Folklore

Popping Stone
Natural Rock Feature

(At the risk of infuriating Kentigern of course, with its blatant fibbery).

GILSLAND.

“In Cumberland there is a spring,
And strange it is to tell,
That many a fortune it will make,
If never a drop they sell.”

The above prophetic rhymes are popularly understood to allude to Gilsland Spa, respecting which there is a very curious tradition, viz.., that on the medicinal virtues being first discovered, the person who owned the land, not resting satisfied, as would appear, with his profits which the influx of strangers to the place had caused, built a house over the spring, with the intention of selling the waters. But his avarice was punished in a very singular manner, for no sooner had he completed his house than the spring dried up, and continued so till the house was pulled down when lo! another miracle, it flowed again as before.
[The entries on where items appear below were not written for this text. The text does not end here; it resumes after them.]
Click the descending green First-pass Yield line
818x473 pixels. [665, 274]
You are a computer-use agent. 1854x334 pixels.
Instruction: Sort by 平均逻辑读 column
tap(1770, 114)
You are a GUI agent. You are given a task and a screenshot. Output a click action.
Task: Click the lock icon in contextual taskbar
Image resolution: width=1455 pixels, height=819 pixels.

Whether true or false, this story of antiquity enforces a most beautiful moral and religious precept. – Clarke’s Survey of the Lakes.

Similar to the anti-interference stories about some standing stones?

From p43 of Legendary Lore of the Holy Wells of England Including Rivers, Lakes, Fountains and Springs (1893) By Robert Charles Hope. Online at antipope.org/feorag/wells/.

(I have just looked at ‘Survey of the Lakes’ – but I haven’t found the quote yet. It was published in 1789).